Quote the records below word for word, leaving out the pictures.

(PROVIDED DATA)
┌──
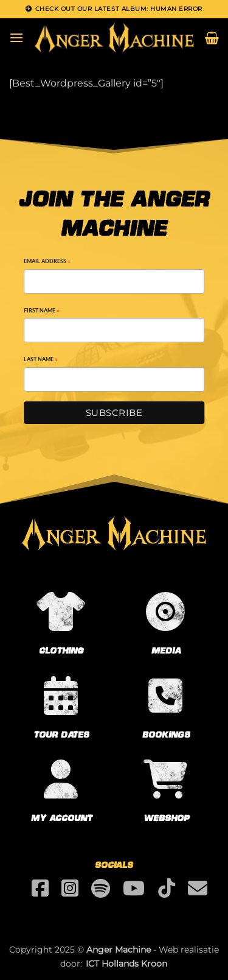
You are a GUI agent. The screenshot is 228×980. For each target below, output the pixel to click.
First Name (41, 311)
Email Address (47, 262)
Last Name (41, 360)
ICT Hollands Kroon (126, 964)
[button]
└──
(TASK SOLUTION)
You are a GUI agent. The screenshot is 228×980. For each target below, output the pixel to click.
First Name (41, 311)
Email Address (47, 262)
Last Name (41, 360)
ICT Hollands Kroon (126, 964)
[button]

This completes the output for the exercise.